Actually, Ron, this is not quite correct. Netbank is actually one of the best online banking services around. Authentication for new payments using Netbank is via a 6-digit code sent to your Commbank App on your phone. As long as you have connectivity (wifi or 3G/4G), you'll instantly get the required code. When I'm in the US, I use t-mobile sims, but never miss a required code (I usually have to log on to pay staff and urgent invoices whilst away).

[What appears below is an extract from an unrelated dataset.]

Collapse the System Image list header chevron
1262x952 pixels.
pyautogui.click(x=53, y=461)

Citibank has an (OneTimePin) OTP generator in its smartphone app which works well when OS......... that is, until Citibank issues an update to its app: this breaks the OTP generator and you need to receive a new code by SMS to re-initialise the OTP generator. The updates are pushed to your phone and you can't (or I haven't found out how to) disable the updates in Settings. At least they'll give you a free hardware dongle on request if you need to rely on Citibank's OTP for making payments whilst overseas.

 

[drron]

But no commbank app on the flip phone I have.

 

[Jet L]

But no commbank app on the flip phone I have.

Ask commbank for a code generator keychain thing if they don't issue them anymore then maybe its time for a phone upgrade...

 

[Bazzi]

QFF Account OTP verification

Logged into my QFF account this morning and had to verify the account with an OTP sent to mobile. I've logged in this account (and partner's acct) a few times over the last week and this hasn't happened before. Is this new? Targeted? Signed out and back in and same, same.

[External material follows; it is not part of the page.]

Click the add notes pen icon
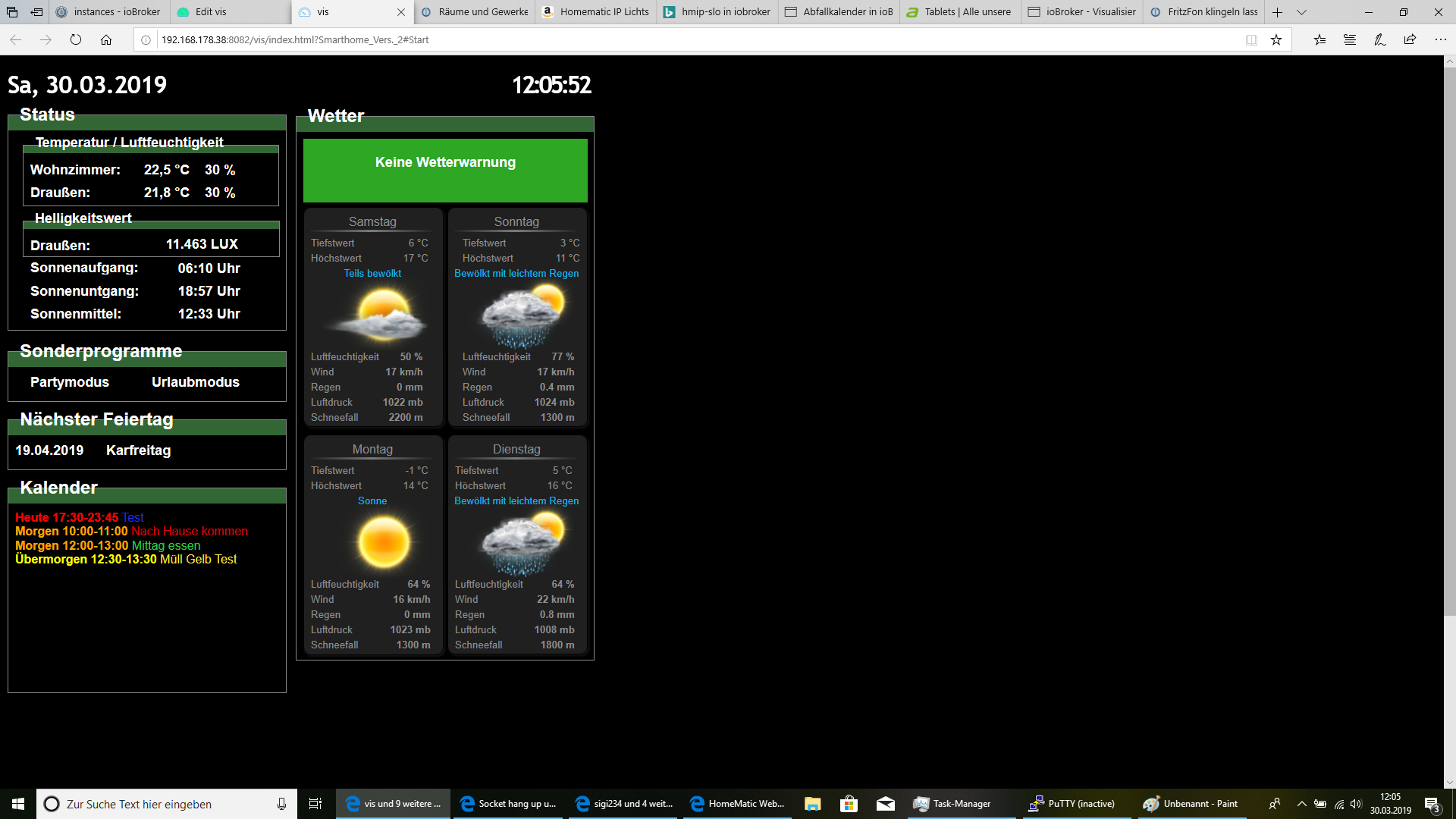(x=1380, y=39)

If you can't access the OTP, the other choice to verify is mother's maiden name, postcode, DOB and month and year you joined QFF!

 

[straitman]

Re: QFF Account OTP verification

Logged into my QFF account this morning and had to verify the account with an OTP sent to mobile. I've logged in this account (and partner's acct) a few times over the last week and this hasn't happened before. Is this new? Targeted? Signed out and back in and same, same.

If you can't access the OTP, the other choice to verify is mother's maiden name, postcode, DOB and month and year you joined QFF!

The year you joined Qantas :?: Wow :!:

(I know it's on the FF card)

 

[Bazzi]

Re: QFF Account OTP verification

The year you joined Qantas :?: Wow :!:

(I know it's on the FF card)

Yeah, I know! just wondered how many people would know that off the top of their head! I never carry the card with me, surprised to find I've been a member since 1995!

 

[mviy]

Re: QFF Account OTP verification

There's a long thread on this: http://www.australianfrequentflyer....rialling-two-factor-authentication-81325.html

It would be nice if QF offered a more readily accessible two-factor option that didn't require a mobile that may not work overseas and also didn't require remembering when you joined the program.